My patron, Marcus, would doubtless have thought it nothing, after the Circus Maximus in Rome, but compared to the races I had seen in Glevum this was a revelation. The stadium was huge. The slope of the hill itself formed a natural grandstand on one side of the track; a wooden framework had been erected on the other side, with tiered benches on top of it, while at the further end, behind the turning post, was a covered viewing box for town officials and any visiting dignitaries.
The track was impressive, too. There was a purpose-built central reservation, with a wide track around it — sand laid on hammered clay, by the look of it — and a dozen slaves were already raking the surface flat. Proper hurdle fences separated the spectators from the action and there were portable wicker starting-stalls provided for the horses. A pair of wide wooden gates under the civic box led from the stadium into the stables and changing yard beyond. At the turning point, six rocking dolphins, made of gilded wood, were permanently displayed on poles, ready for the circuit-slaves to tip them forward one at a time, as the horses passed, and so help the crowd keep count of the laps.
The optio was right about obtaining a seat. Already the far bank was packed with spectators, many of them waving red, white or blue scarves in anticipation. I was surprised how few Green supporters there appeared to be. In Glevum there are always hundreds of them, not least because the Green faction is notoriously ‘for the people’ and against the governing classes, and supporting them is one of the few ways in which ordinary citizens can safely demonstrate their lack of sympathy with the Emperor.

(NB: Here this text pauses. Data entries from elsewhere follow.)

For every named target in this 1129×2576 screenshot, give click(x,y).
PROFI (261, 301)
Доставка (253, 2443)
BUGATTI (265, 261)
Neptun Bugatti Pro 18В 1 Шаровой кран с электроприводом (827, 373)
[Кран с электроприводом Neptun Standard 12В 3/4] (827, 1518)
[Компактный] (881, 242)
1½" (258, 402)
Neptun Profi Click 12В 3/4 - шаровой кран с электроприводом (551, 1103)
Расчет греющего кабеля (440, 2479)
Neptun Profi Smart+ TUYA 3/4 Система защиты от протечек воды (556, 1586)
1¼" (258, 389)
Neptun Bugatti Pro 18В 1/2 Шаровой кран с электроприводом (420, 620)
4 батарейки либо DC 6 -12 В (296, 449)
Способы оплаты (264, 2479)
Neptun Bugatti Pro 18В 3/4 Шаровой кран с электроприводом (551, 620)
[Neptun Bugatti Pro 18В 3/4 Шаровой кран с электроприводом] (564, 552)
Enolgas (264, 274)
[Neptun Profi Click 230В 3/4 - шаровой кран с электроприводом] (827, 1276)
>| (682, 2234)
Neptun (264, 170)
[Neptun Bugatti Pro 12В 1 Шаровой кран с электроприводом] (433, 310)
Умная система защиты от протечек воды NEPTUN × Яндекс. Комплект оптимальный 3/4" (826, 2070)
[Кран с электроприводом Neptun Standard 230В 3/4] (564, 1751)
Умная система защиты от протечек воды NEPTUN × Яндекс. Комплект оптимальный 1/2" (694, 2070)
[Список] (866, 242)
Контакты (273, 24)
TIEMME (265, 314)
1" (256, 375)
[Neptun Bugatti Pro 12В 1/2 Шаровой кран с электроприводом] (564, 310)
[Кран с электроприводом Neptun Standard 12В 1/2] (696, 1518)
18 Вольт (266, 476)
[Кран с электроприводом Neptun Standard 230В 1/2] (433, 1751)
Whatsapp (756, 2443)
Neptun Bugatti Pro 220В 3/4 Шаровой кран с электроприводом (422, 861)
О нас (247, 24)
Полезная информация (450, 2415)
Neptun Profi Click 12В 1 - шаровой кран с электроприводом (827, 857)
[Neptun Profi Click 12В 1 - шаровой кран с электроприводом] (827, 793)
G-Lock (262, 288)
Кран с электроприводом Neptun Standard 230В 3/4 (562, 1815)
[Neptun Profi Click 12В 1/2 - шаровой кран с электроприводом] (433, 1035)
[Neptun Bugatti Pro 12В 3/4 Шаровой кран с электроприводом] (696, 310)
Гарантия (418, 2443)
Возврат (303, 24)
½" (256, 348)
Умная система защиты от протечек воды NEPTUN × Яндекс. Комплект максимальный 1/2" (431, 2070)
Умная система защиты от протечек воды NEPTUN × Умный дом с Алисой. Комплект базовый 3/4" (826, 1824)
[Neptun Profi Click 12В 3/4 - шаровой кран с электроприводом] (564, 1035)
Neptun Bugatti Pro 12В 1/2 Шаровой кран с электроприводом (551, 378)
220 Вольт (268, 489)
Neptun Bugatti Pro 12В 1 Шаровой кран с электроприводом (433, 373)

(In fact, as I discovered later, support for the Greens was very strong in Verulamium. The absence of scarves was on my account — rumour of my imperial warrant had spread, and upon my arrival at the racecourse all the Green colours had been hastily hidden. Even in this outpost of Empire, it is sometimes dangerous to be seen cheering for the wrong people.)
Perhaps because of the presence of my escort, finding ourselves somewhere to sit was not a problem. Spectators melted away at our approach, and we were able to commandeer an excellent vantage point on the hill, near the turning point. We had hardly settled ourselves there before a slave arrived to invite us to join the civic dignitaries in the box over the stands, but I (very politely) declined on the grounds that I was acting on the governor’s instructions and wished to have a closer view of the horses. I did not want to be part of the civic party — people in the official box become almost as much of a spectacle as the chariots themselves and I wanted to observe Fortunatus without half the town knowing I was doing so.

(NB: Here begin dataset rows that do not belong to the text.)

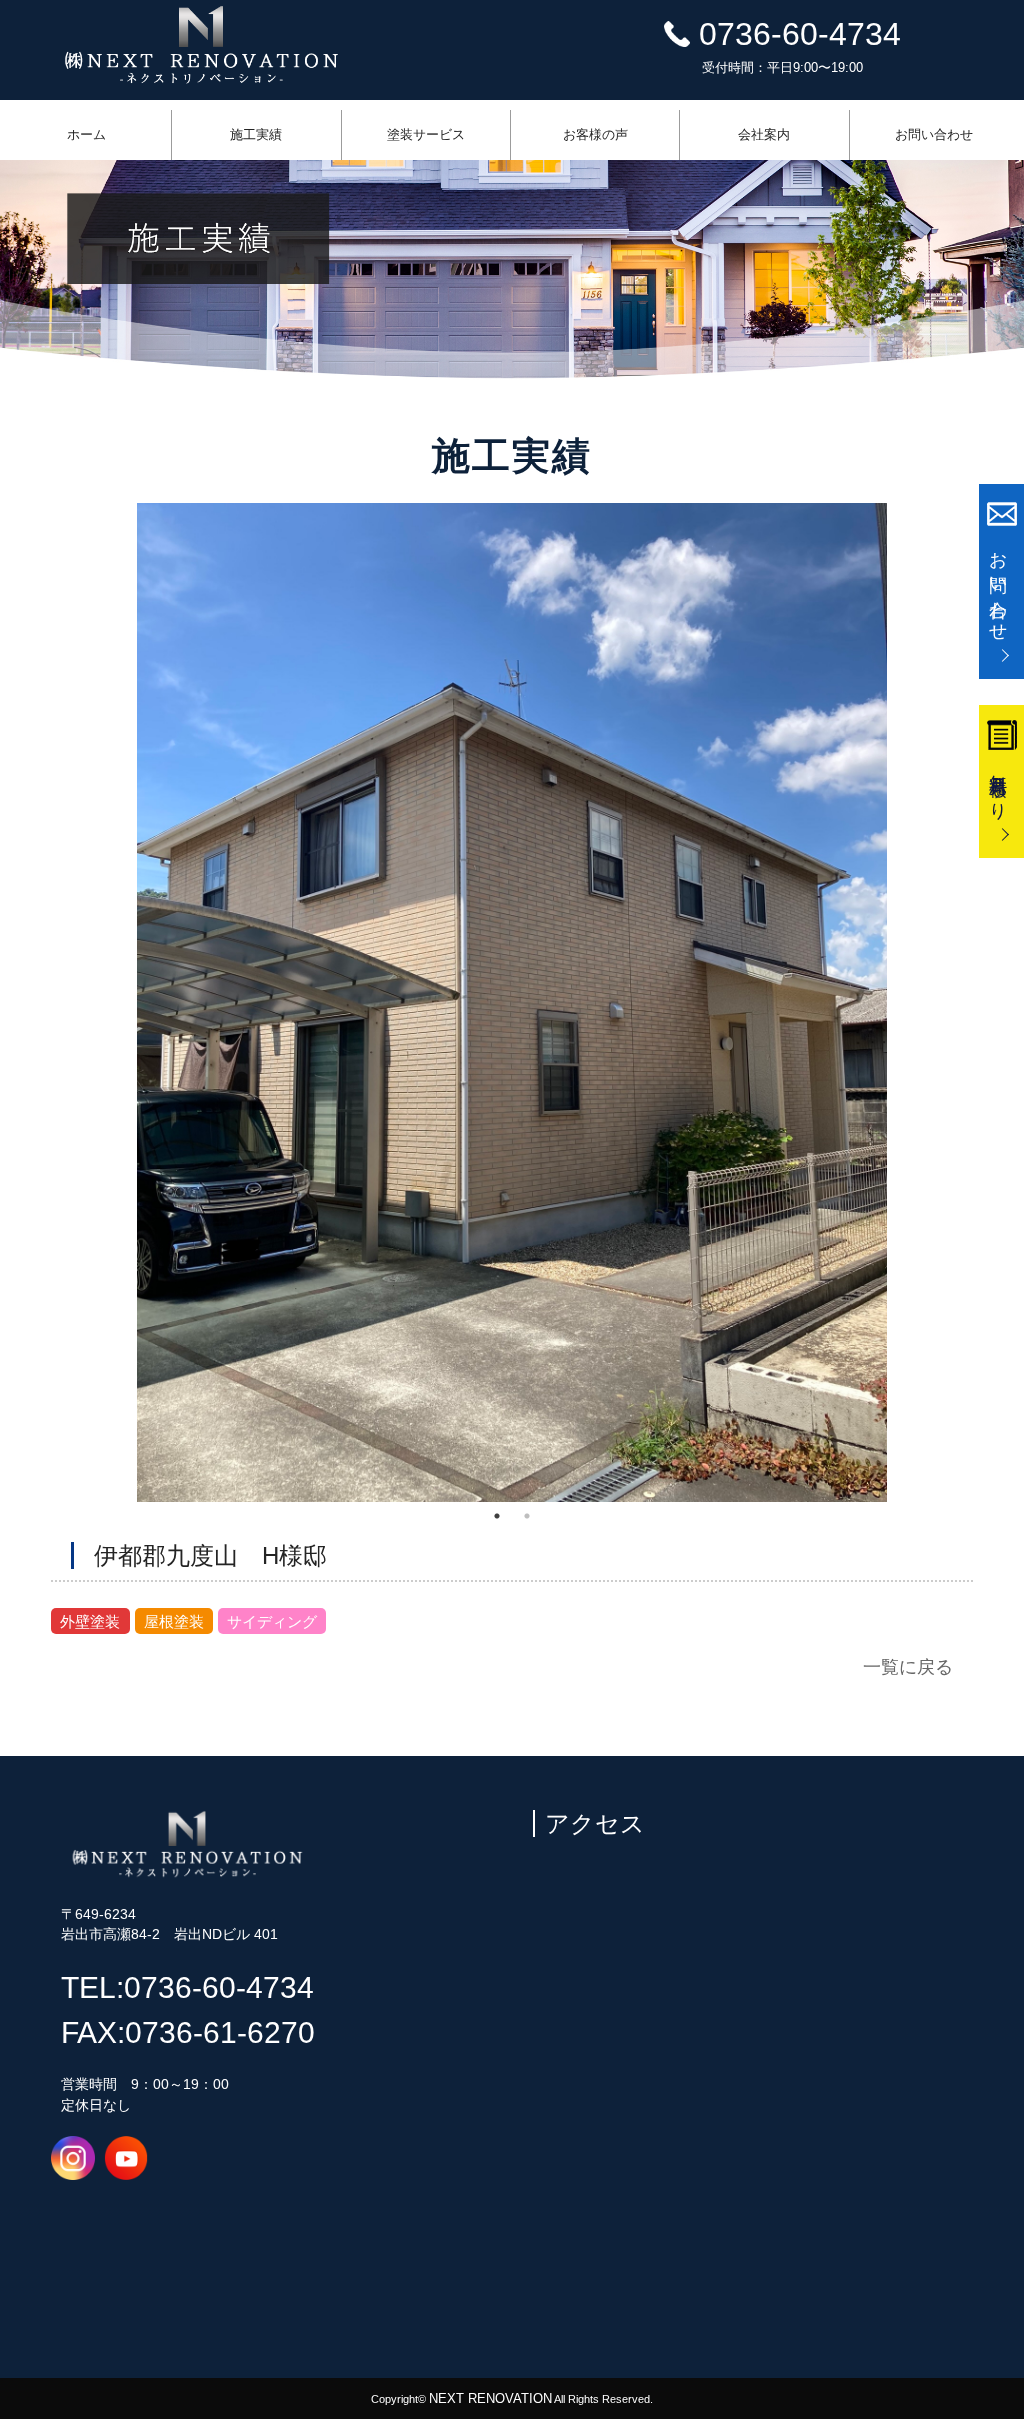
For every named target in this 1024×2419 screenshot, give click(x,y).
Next (902, 1003)
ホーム (86, 134)
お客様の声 (595, 134)
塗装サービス (426, 134)
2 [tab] (527, 1516)
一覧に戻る (908, 1666)
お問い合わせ (934, 134)
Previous (122, 1003)
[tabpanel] (512, 1002)
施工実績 (256, 134)
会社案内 (764, 134)
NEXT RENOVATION (490, 2398)
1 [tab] (497, 1516)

I know from experience that the best view is always obtained from a point just before the apex of the corner, where one can see the horses turning at the other end and the whole of the straight — where the speed is greatest — and obtain a wonderful view of the entry to the bend, where the skill of the horsemen is most in evidence, and — as Junio could tell you — most of the spectacular crashes occur.
Pertinax’s bounty as we left permitted me the unaccustomed luxury of buying a handful of ‘hot nuts and crispy pork pieces’ from one of the itinerant vendors who moved among the crowd. They were not very warm and not remotely crispy, but as we sat back upon the bank and joined the rippling anticipation of the crowd I began to share something of Junio’s excitement. I handed him the little container made of twisted bark, and he helped himself to a piece of greasy pork with a sigh of pure happiness. The soldiers were all three staring into the distance with an expression of loftiest disdain, so I did not offer them any. I gave Junio a few coins to stake on one of the teams, and he set off to find someone to bet with, while I huddled the rest of my purchase to myself and settled back to wait for the spectacle.